In the main iteration of my calculation, I calculate column in matrix where each cell is a structure of AVX2 registers (_m256i). I use values from the previous matrix column as input values for calculating the current column. Columns can be big, so what I do is I have an array of structures (on stack), where each structure has two _m256i elements.

Structure:

struct Cell {
  _m256i first;
  _m256i second;
};

An then I have array like this: Cell prevColumn [N]. N will tipically be few hundreds.

I know that _m256i basically represents an avx2 register, so I am wondering how should I think about this array, how does it behave, since N is much larger than 16 (which is number of avx registers)? Is it a good practice to create such an array, or is there some better approach that i should use when storing a lot of _m256i values that are going to be reused real soon?

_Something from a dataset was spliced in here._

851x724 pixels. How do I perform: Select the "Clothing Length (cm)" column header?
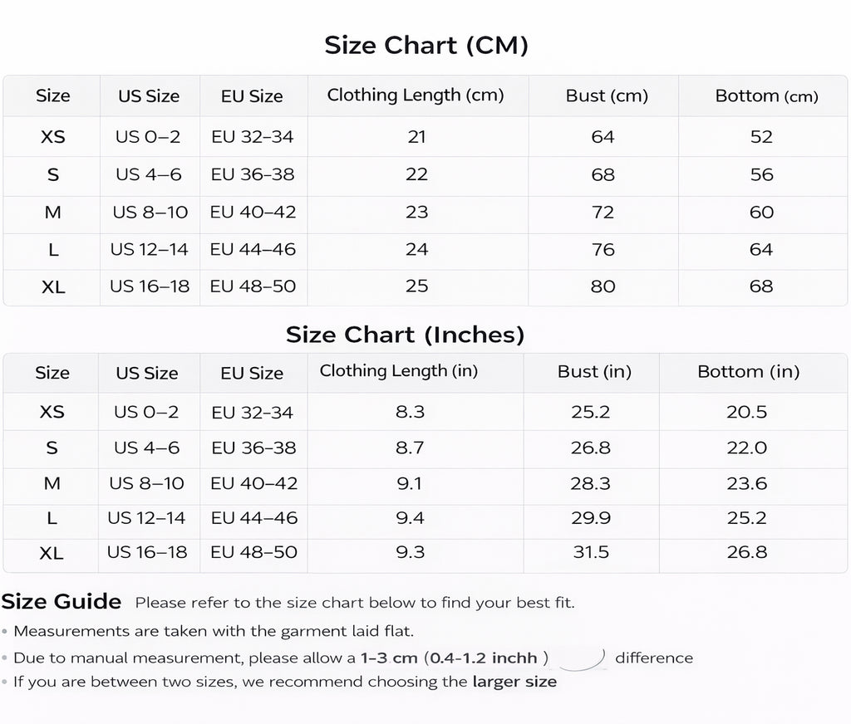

Also, is there any aligning I should be doing with this structures? I read a lot about aligning, but I am still not sure how and when to do it exactly.

Martinsos
  • 1,663
  • 15
  • 31
  • 1
    short answer: yes, you can create arrays, but compiler will probably not optimize the array out into registers. – Cory Nelson May 10 '15 at 14:31
  • How big is N ? Be aware of stack size limitations. – Paul R May 10 '15 at 16:19
  • @PaulR N will be about few hundreds! – Martinsos May 10 '15 at 21:55
  • @CoryNelson do you maybe have some idea how is compiler going to handle it then? Does it mean that there will be a lot of loading/storing? Is there some better practice for this then? – Martinsos May 10 '15 at 21:56
  • 1
    OK - pretty small then - that should not be a problem on a desktop or server OS. – Paul R May 10 '15 at 21:56
  • 2
    Don't worry about the loading/storing - you only have 16 registers anyway - let the compiler and the L1 cache take care of everything for now. – Paul R May 10 '15 at 21:57
  • 1
    Instead of thinking of having an arrays of AVX/SSE values think of it as having a [SoA or AosOA](https://stackoverflow.com/questions/30022824/what-is-this-structure-called-simply-soa/30029176#30029176) which is SIMD friendly. – Z boson May 11 '15 at 08:50
  • @Zboson could you elaborate more on that? What I actually have is an array of structures, where structure has two elements, both _m256i. I see in your answer that AoS is not good for SIMD, but I do not understand why? – Martinsos May 11 '15 at 08:57
  • Is this for 32-bit or 64-bit integers? – Z boson May 11 '15 at 09:11
  • @Zboson I am using the same algorithm for 8-bit, 16-bit and 32-bit integers (not mixed ofcourse), precision is chosen in runtime, and I fit is much of them as I can in the register. So I am doing precision-parallelization tradeoff. But if I would have to choose one to optimize for, I would pick 8-bit. I edited my answer with information about structure. – Martinsos May 11 '15 at 09:14
  • 1
    @Martinsos, `Cell` is a `SoA` when you store or read it (e.g. `typedef union __m256i { int8_t m256_i8[32]; int16_t m256_i16[16]; int32_t m256_i32[8]; } __256i;`). Then in `Cell prevColumn [N]` the array `prevColumn` is a AoSoA. – Z boson May 11 '15 at 09:56
  • @Zboson Ok, thanks! So __m256i is actually an array, and that is what makes Cell a SoA. I am somewhat confused: I though that __m256i is compiled into register (is this totally wrong)? – Martinsos May 11 '15 at 14:14
  • 1
    It's either in register or stored in memory. It's the same as any of the primitive data types .e.g `int` is either stored in a register (e.g. rdx) or stored in memory. The compiler takes care of this. Your question is analogous to asking if it's okay to make an array of `int`s (there are also 16 scalar registers just like 16 YMM registers). In memory you can think of `__256i` as `typedef union __m256i { int8_t m256_i8[32]; int16_t m256_i16[16]; int32_t m256_i32[8]; } __256i;` if you like. – Z boson May 12 '15 at 06:21
  • Let us [continue this discussion in chat](http://chat.stackoverflow.com/rooms/77582/discussion-between-martinsos-and-z-boson). – Martinsos May 12 '15 at 08:08

1 Answers1

2

It's better to structure your code to do everything it can with a value before moving on. Small buffers that fit in L1 cache aren't going to be too bad for performance, but don't do that unless you need to.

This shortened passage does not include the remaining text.